*Brief*
Your answer must match, word for word, the lines from the one holding "Échos des régions (288, 196)" through the final line below, with pictures excluded.

[Screenshot grounding data]
---*---

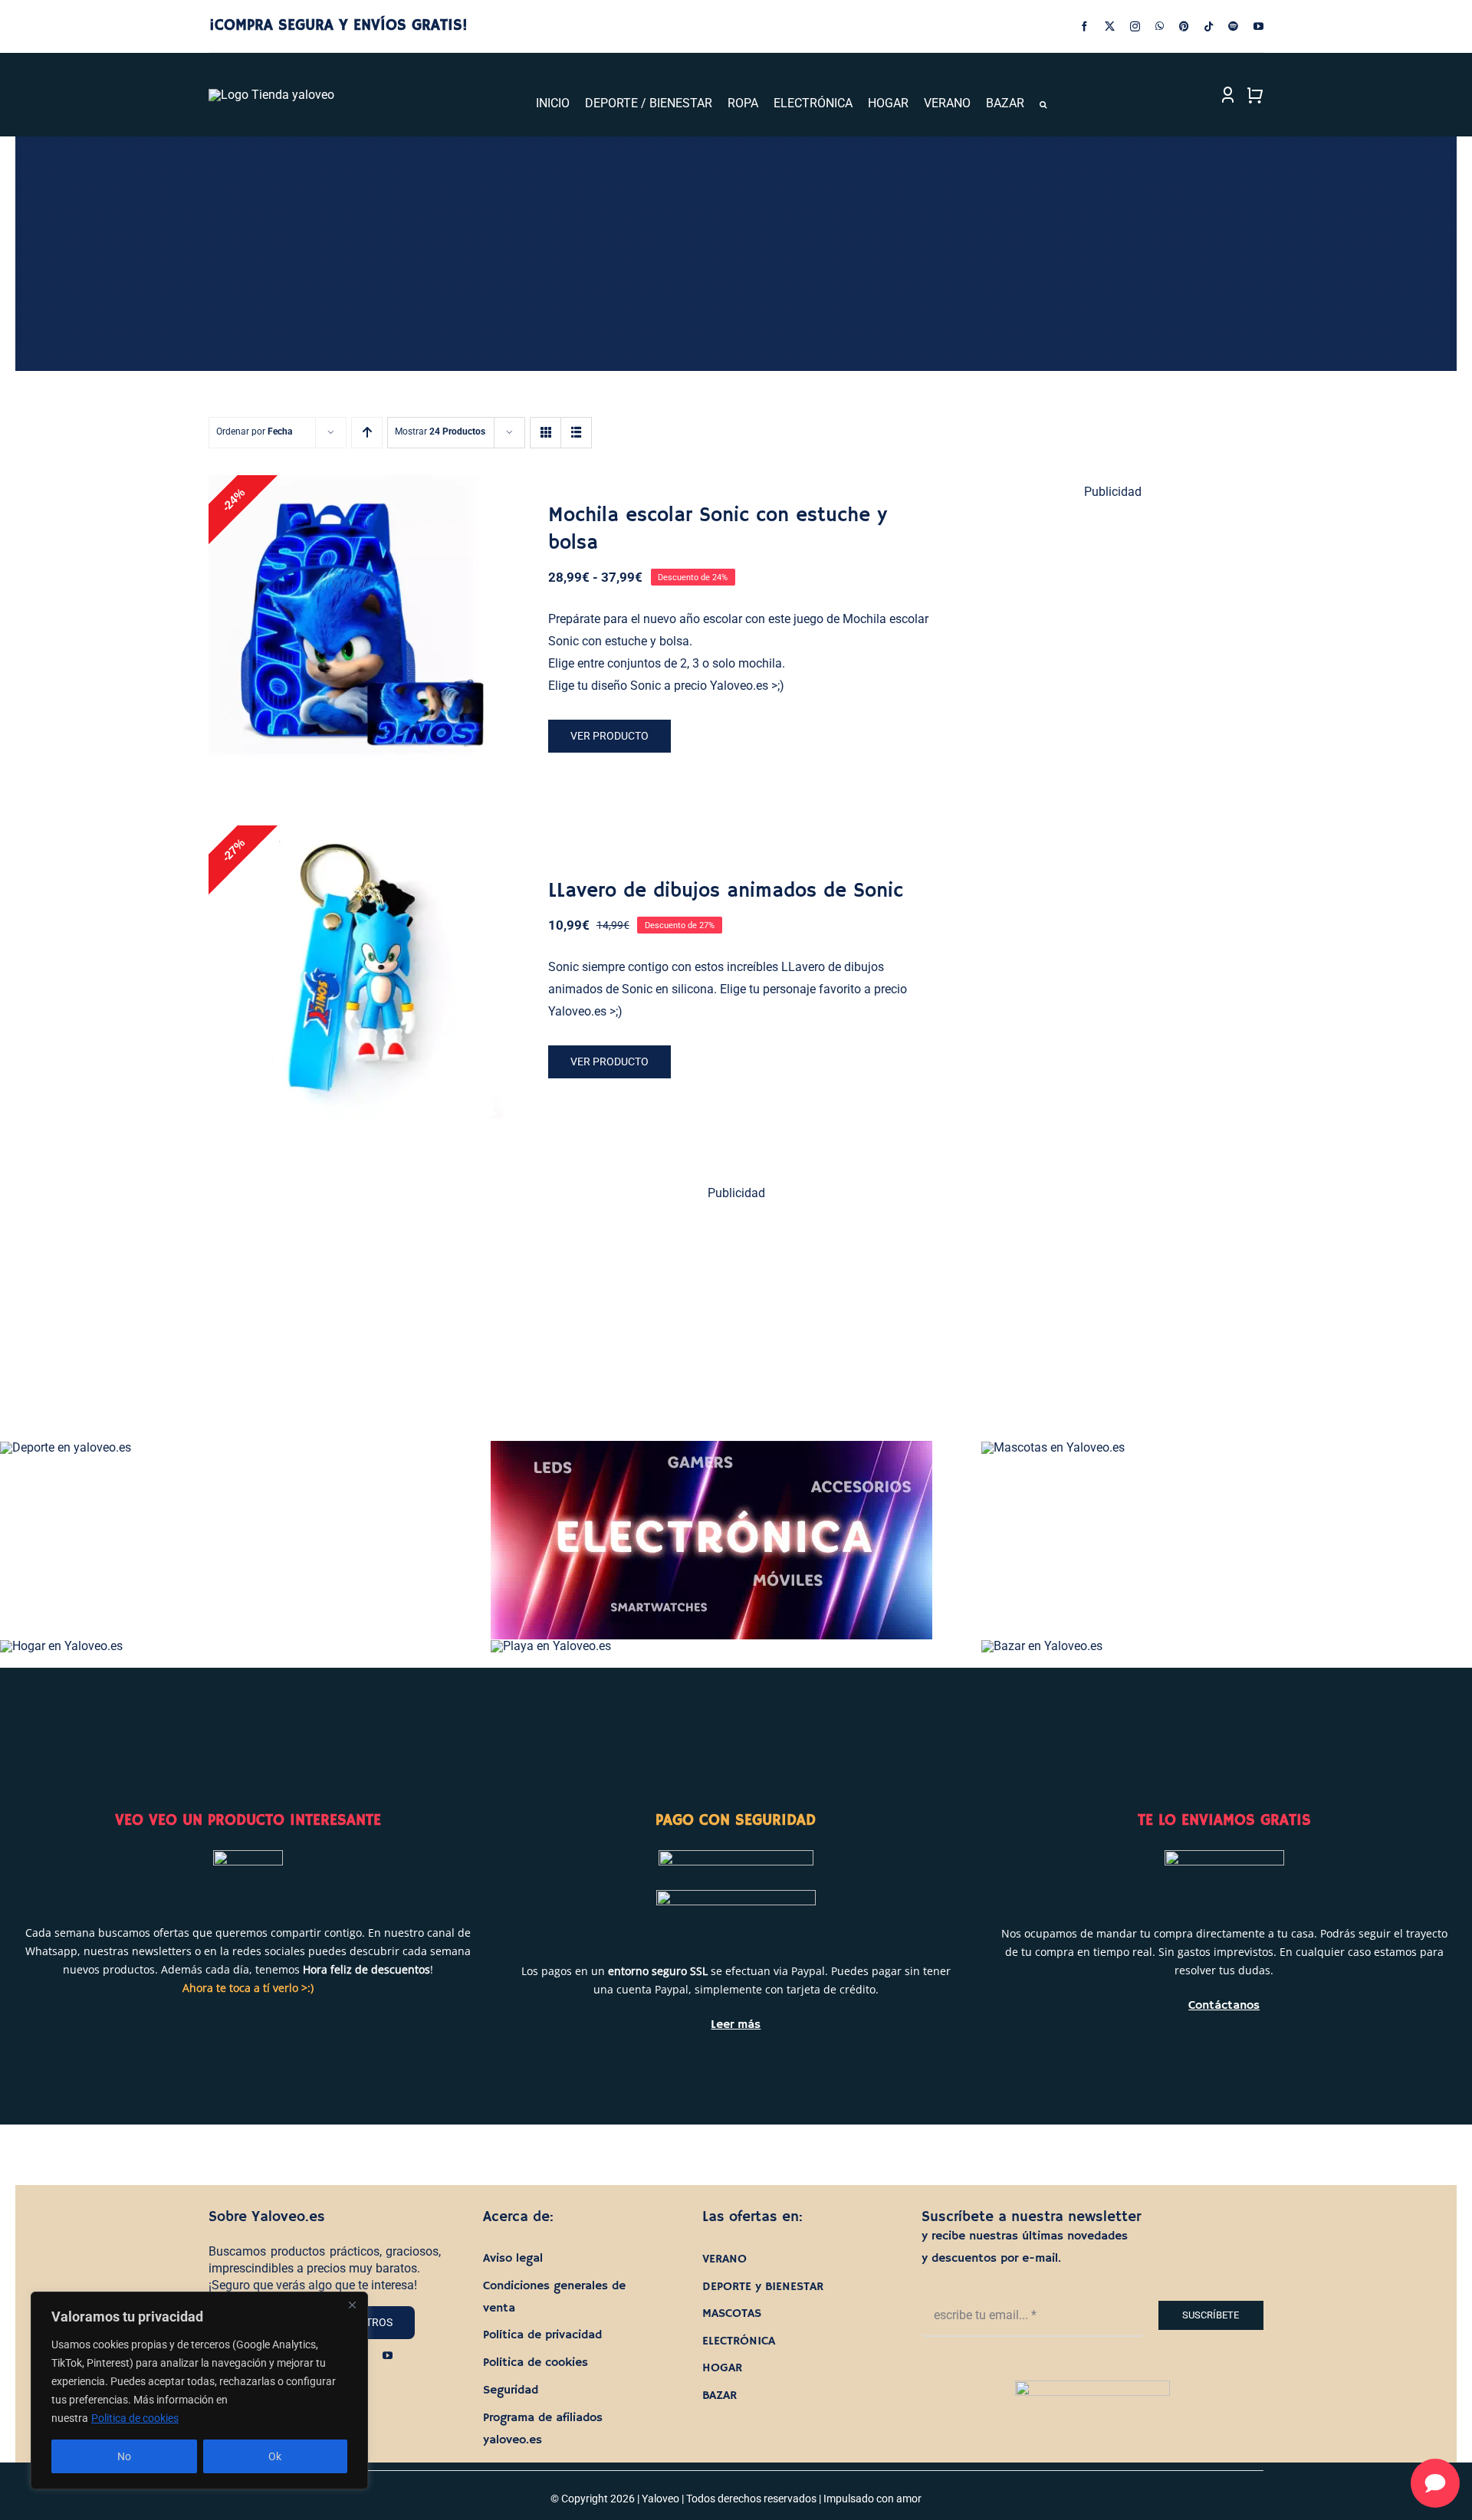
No (124, 2456)
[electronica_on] (711, 1446)
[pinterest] (1184, 26)
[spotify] (1233, 26)
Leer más (736, 2025)
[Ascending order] (367, 433)
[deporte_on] (65, 1447)
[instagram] (1135, 26)
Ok (274, 2456)
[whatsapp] (1159, 26)
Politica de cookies (135, 2418)
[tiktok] (1208, 26)
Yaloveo (660, 2498)
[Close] (352, 2304)
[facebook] (1084, 26)
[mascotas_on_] (1053, 1447)
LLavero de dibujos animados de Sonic (725, 891)
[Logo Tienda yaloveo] (271, 94)
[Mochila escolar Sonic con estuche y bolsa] (355, 622)
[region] (199, 2390)
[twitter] (1110, 26)
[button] (1043, 104)
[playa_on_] (551, 1646)
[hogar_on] (61, 1646)
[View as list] (576, 433)
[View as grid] (545, 433)
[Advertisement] (1113, 748)
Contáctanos (1224, 2005)
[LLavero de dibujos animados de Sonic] (355, 972)
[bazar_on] (1041, 1646)
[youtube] (1258, 26)
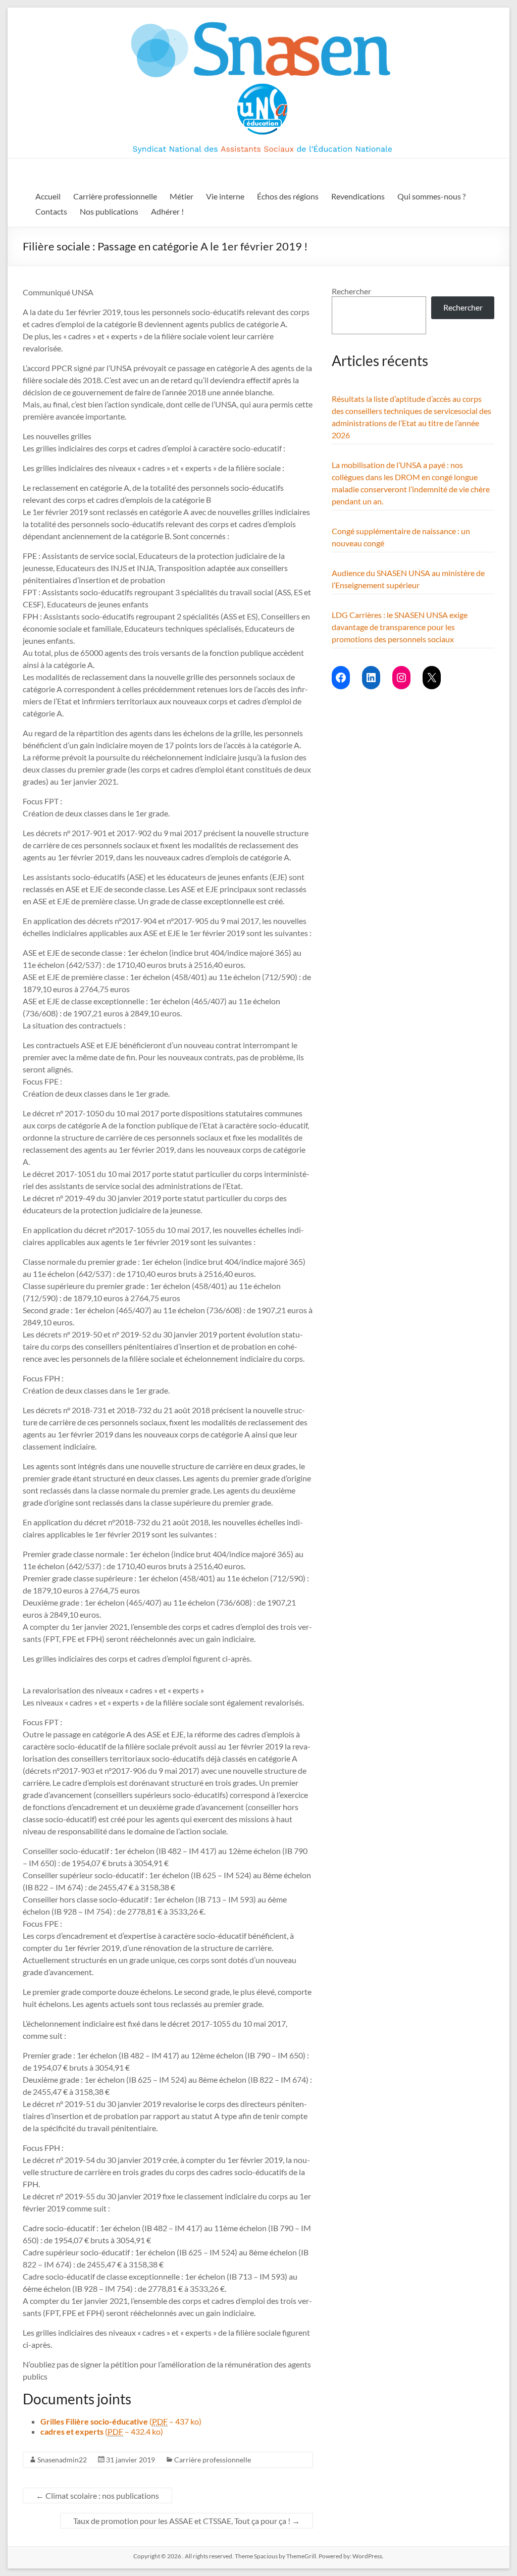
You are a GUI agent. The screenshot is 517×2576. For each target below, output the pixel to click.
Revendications (358, 196)
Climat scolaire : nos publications (97, 2495)
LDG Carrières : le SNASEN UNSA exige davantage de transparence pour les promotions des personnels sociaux (400, 627)
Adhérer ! (167, 211)
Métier (181, 196)
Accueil (48, 196)
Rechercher (351, 291)
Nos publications (109, 211)
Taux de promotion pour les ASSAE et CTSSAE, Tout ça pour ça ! (186, 2521)
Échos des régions (288, 196)
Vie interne (225, 196)
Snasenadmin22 (62, 2459)
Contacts (51, 211)
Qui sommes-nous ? (431, 196)
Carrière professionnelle (115, 196)
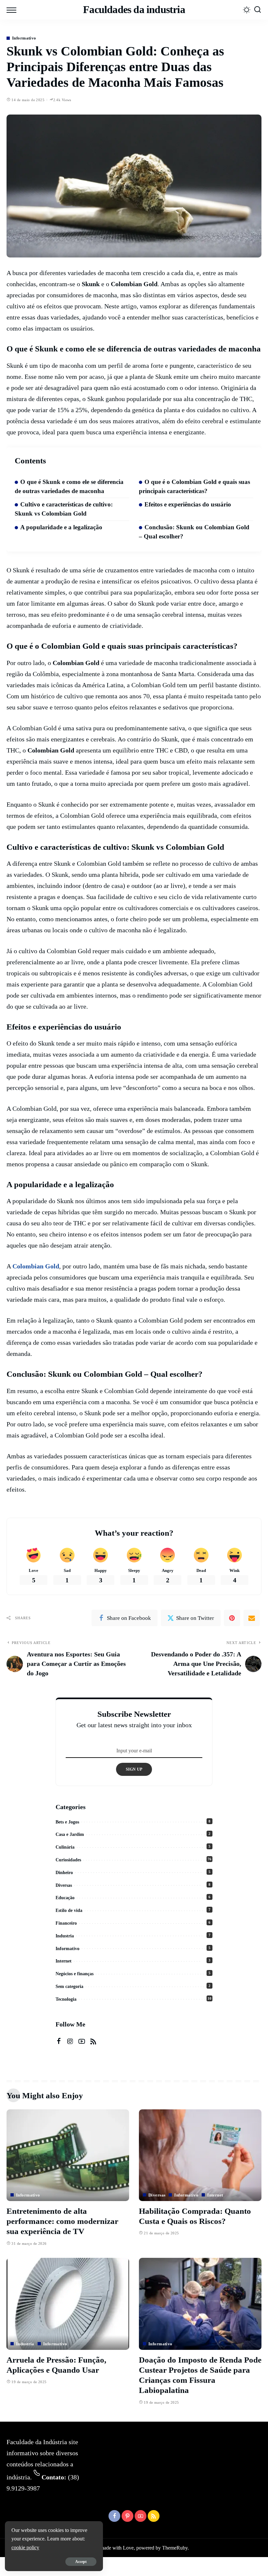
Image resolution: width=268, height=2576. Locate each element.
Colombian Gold (35, 1266)
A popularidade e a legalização (61, 527)
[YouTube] (81, 2041)
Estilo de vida (69, 1910)
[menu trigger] (13, 10)
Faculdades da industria (134, 9)
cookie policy (25, 2547)
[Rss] (93, 2041)
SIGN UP (134, 1769)
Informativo (24, 38)
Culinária (65, 1847)
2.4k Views (62, 100)
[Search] (257, 10)
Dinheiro (64, 1872)
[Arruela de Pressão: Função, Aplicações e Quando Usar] (68, 2304)
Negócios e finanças (74, 1973)
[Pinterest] (232, 1618)
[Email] (251, 1618)
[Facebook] (59, 2041)
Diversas (64, 1885)
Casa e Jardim (70, 1834)
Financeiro (66, 1923)
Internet (64, 1961)
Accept (81, 2561)
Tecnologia (66, 1999)
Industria (65, 1935)
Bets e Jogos (67, 1822)
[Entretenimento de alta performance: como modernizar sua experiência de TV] (68, 2155)
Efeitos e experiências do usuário (187, 504)
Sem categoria (69, 1986)
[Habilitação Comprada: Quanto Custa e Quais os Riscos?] (200, 2155)
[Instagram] (70, 2041)
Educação (65, 1897)
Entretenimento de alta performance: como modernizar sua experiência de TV (62, 2221)
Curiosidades (68, 1859)
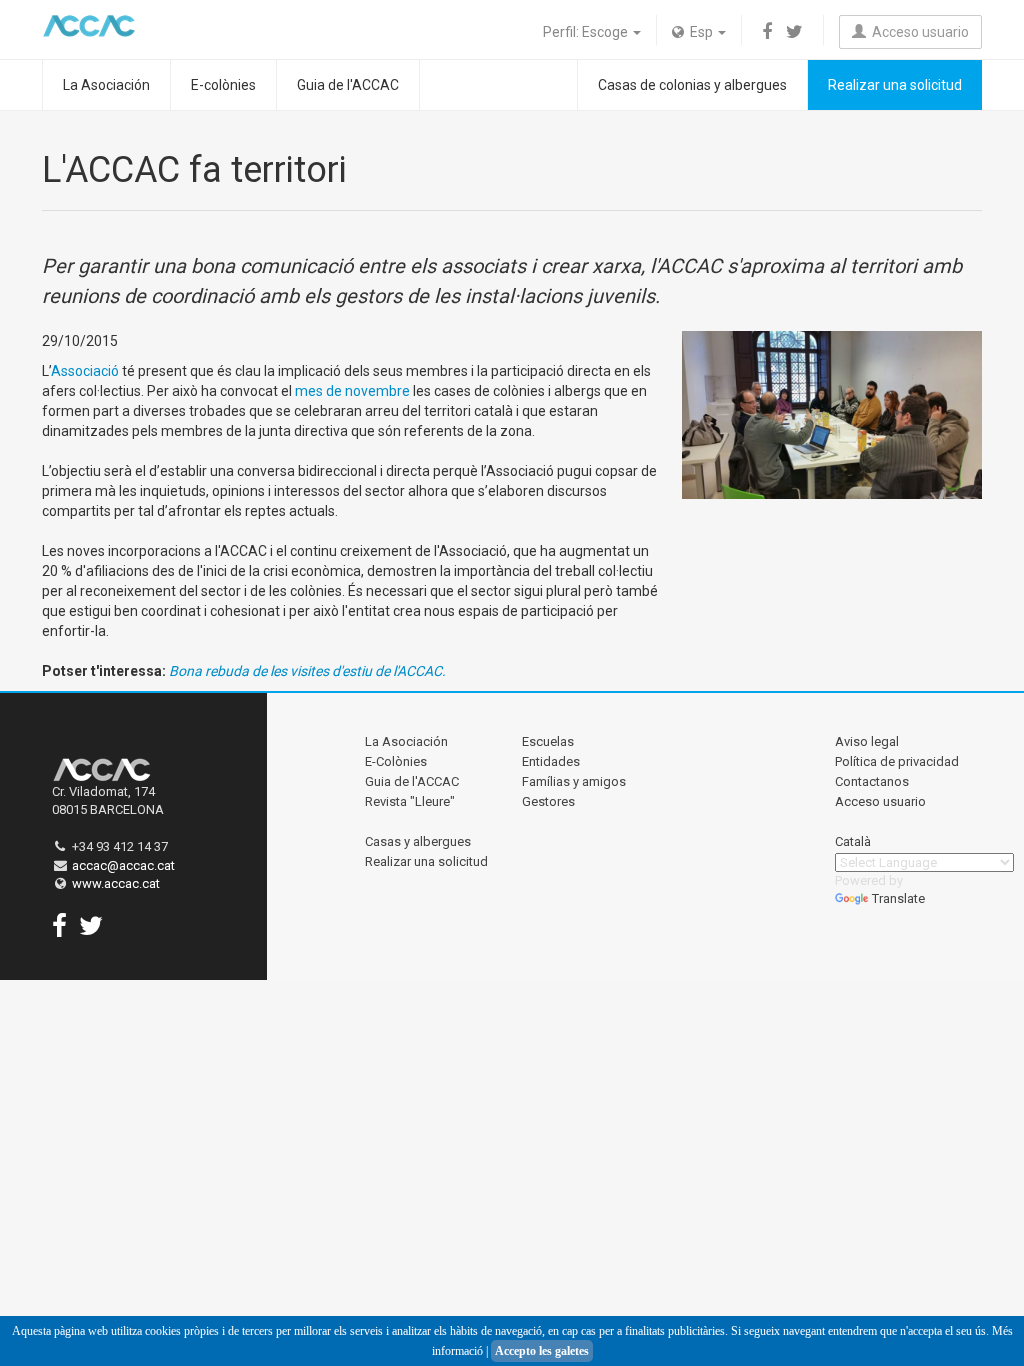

---*---

*Completed task*
Échos des régions (288, 196)
Vie interne (225, 196)
Snasenadmin22 (62, 2459)
Contacts (51, 211)
Qui sommes-nous ? (431, 196)
Carrière professionnelle (115, 196)
Image resolution: width=268, height=2576. Locate each element.
Colombian Gold (35, 1266)
A popularidade e a legalização (61, 527)
[YouTube] (81, 2041)
Estilo de vida (69, 1910)
[menu trigger] (13, 10)
Faculdades da industria (134, 9)
cookie policy (25, 2547)
[Rss] (93, 2041)
SIGN UP (134, 1769)
Informativo (24, 38)
Culinária (65, 1847)
2.4k Views (62, 100)
[Search] (257, 10)
Dinheiro (64, 1872)
[Arruela de Pressão: Função, Aplicações e Quando Usar] (68, 2304)
Negócios e finanças (74, 1973)
[Pinterest] (232, 1618)
[Email] (251, 1618)
[Facebook] (59, 2041)
Diversas (64, 1885)
Casa e Jardim (70, 1834)
Financeiro (66, 1923)
Internet (64, 1961)
Accept (81, 2561)
Tecnologia (66, 1999)
Industria (65, 1935)
Bets e Jogos (67, 1822)
[Entretenimento de alta performance: como modernizar sua experiência de TV] (68, 2155)
Efeitos e experiências do usuário (187, 504)
Sem categoria (69, 1986)
[Habilitação Comprada: Quanto Custa e Quais os Riscos?] (200, 2155)
[Instagram] (70, 2041)
Educação (65, 1897)
Entretenimento de alta performance: como modernizar sua experiência de TV (62, 2221)
Curiosidades (68, 1859)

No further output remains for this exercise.